→ Texto fornecido
┏━━

A rede humana vista como ser autônomo e independente
Como surgiu a fala?
Em primeira aproximação, somos tentados a considerar a construção da linguagem humana, palavra por palavra, como se tijolo a tijolo, em uma produção conjunta acrescentando peça sobre peça até formar todo o nosso acervo linguístico (em decadência, hoje; temos perdido línguas). A proposta não elucida uma característica fundamental da linguagem, seu surgimento em pacote. Note que o acréscimo, peça por peça, não foi capaz de introduzir a linguagem em cães, cavalos ou outros animais, enquanto os grandes símios podem esboçar a linguagem de sinais.
Muito provavelmente, os gênios que inventaram a linguagem possuíam um potencial comunicativo já bastante desenvolvido, e devem ter desenvolvido a fala ainda crianças. Eram, provavelmente, irmãs e meninas, certamente parentes próximos. Adultos não aprendem a falar, só crianças o fazem. Esses primeiros humanos compartilhavam, provavelmente, um complexo sistema gramatical inato, o mesmo que todos nós herdamos, talvez acrescido, hoje, de algum aperfeiçoamento, mas compartilhado por todas as pessoas. Deviam ter irmãos.
Junto com a fala, essas crianças inventaram a voz em nossa mente, uma espécie de chama que passamos de pessoa a pessoa. Trata-se de nosso eu, de nossa consciência.
Considero os não falantes, anteriores a esse momento, similares, ou próximos aos chimpanzés e aos outros animais; os primeiros falantes já se assemelhavam a nós. Eram os primeiros humanos, conscientes.
A metáfora da chama elucida uma outra característica intrinsecamente humana: necessitamos desse elo com a rede, desse contato. É preciso que a criança receba a chama para se tornar humana, ou crescerá sem uma mente, sem uma voz interna, como um animal. Somos frutos da rede, precisamos ser acesos por ela, inseminados por ela, ou permanecemos vazios, como um computador sem nenhum software. Precisamos receber o download do sistema linguístico que implantamos e desenvolvemos em nossa mente enquanto crescemos e o exercitamos.
A comparação com uma infecção também é esclarecedora.
Vampiros e zumbis
No livro “Eu sou a lenda”, tolamente deturpado no filme homônimo, Richard Matheson imagina o surgimento de um vampiro que, ao morder as pessoas, inicia um surto de vampirismo que se propaga por toda a população humana.

┗━━

→ Partes do exercício
**A)** Cite o texto sobre o surgimento da fala entre "Vampiros e zumbis" e "a população humana.", inclusive.
**B)** Resuma em duas frases o texto sobre o surgimento da fala.
**C)** Prossiga com o texto sobre o surgimento da fala a partir do ponto em que ele termina.

→ Trecho de origem
┏━━

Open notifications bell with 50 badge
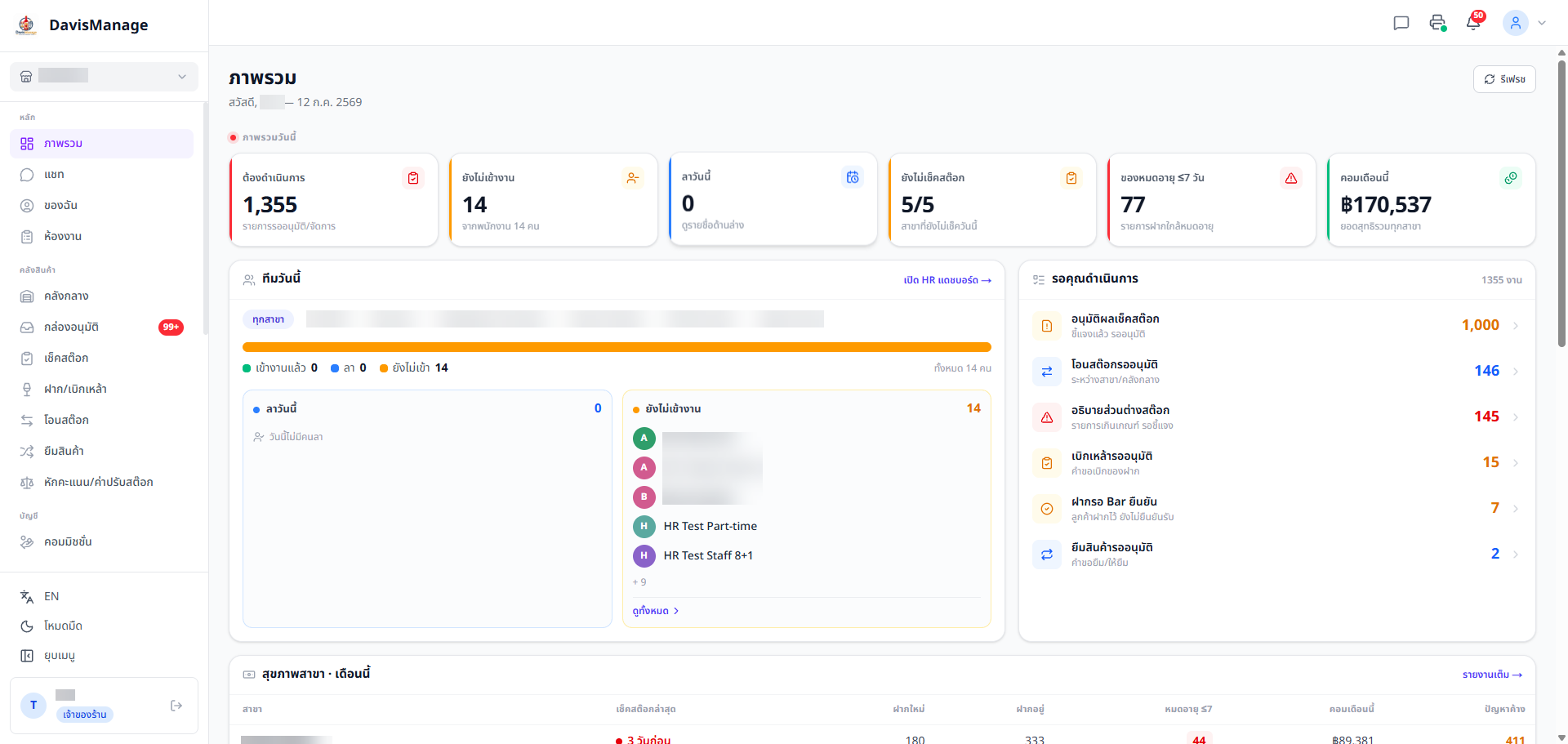 point(1474,22)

┗━━

→ Respostas escritas
**A)**
Vampiros e zumbis
No livro “Eu sou a lenda”, tolamente deturpado no filme homônimo, Richard Matheson imagina o surgimento de um vampiro que, ao morder as pessoas, inicia um surto de vampirismo que se propaga por toda a população humana.

**B)** A ideia de que a linguagem humana foi construída peça por peça não explica seu surgimento em pacote, e ela provavelmente foi inventada por crianças aparentadas que já tinham grande potencial comunicativo e um sistema gramatical inato. Junto com a fala surgiu a voz em nossa mente, a consciência, uma chama passada de pessoa a pessoa que a criança precisa receber da rede para se tornar humana.

**C)**
Podemos ver a rede dessa mesma maneira, como algo externo que se impregnou em nós, um a um, passado, fundamentalmente, de mãe para filho. Também gosto da metáfora de um polvo imenso com uma infinidade de tentáculos, cada um deles se infiltrando em nós, transformando-nos em marionetes, ou fantoches. Lembremos que a voz em nossa mente, o nosso eu, advém da rede, tendo sido implantado em nós por nossas mães, como uma chama passada de pessoa a pessoa. Zumbis também sofrem a mesma dinâmica. Somos zumbis parasitados pela rede, controlados por ela.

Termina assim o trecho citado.